* [Direction]: Pick out and copy each line in the entries below that contains the word "This". Case counts.
===== Data shown
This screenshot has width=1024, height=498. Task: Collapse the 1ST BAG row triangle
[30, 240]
==========
===== Data shown
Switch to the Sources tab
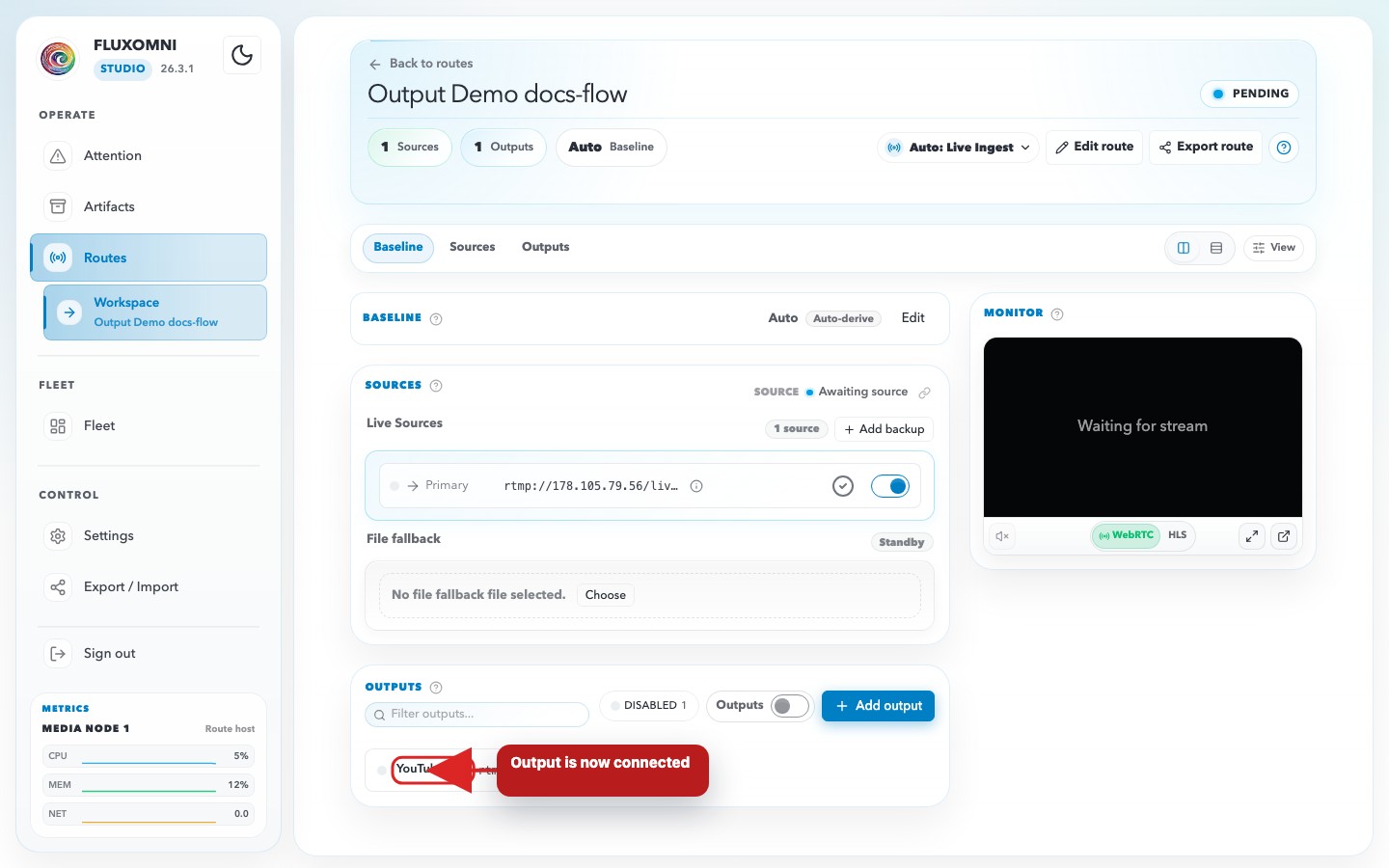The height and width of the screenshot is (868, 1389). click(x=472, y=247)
==========
===== Data shown
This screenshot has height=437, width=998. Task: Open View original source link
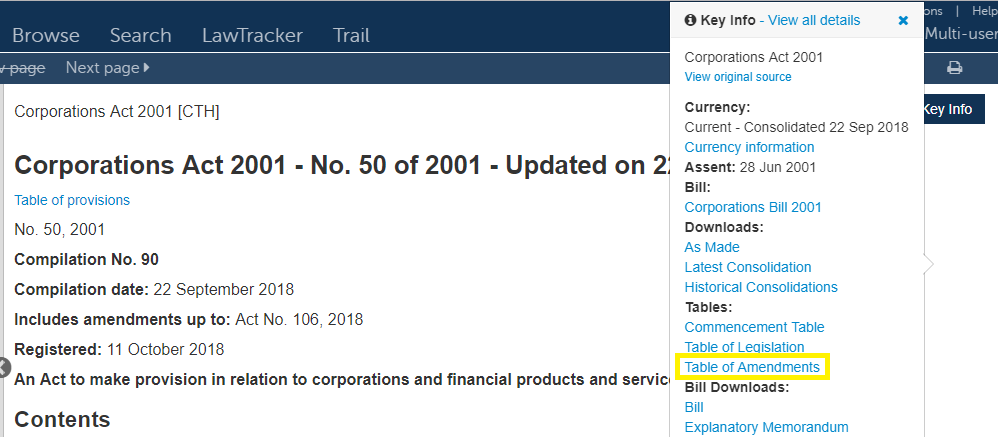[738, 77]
==========
* [Task response]:
This screenshot has width=1024, height=498. Task: Collapse the 1ST BAG row triangle
This screenshot has height=437, width=998. Task: Open View original source link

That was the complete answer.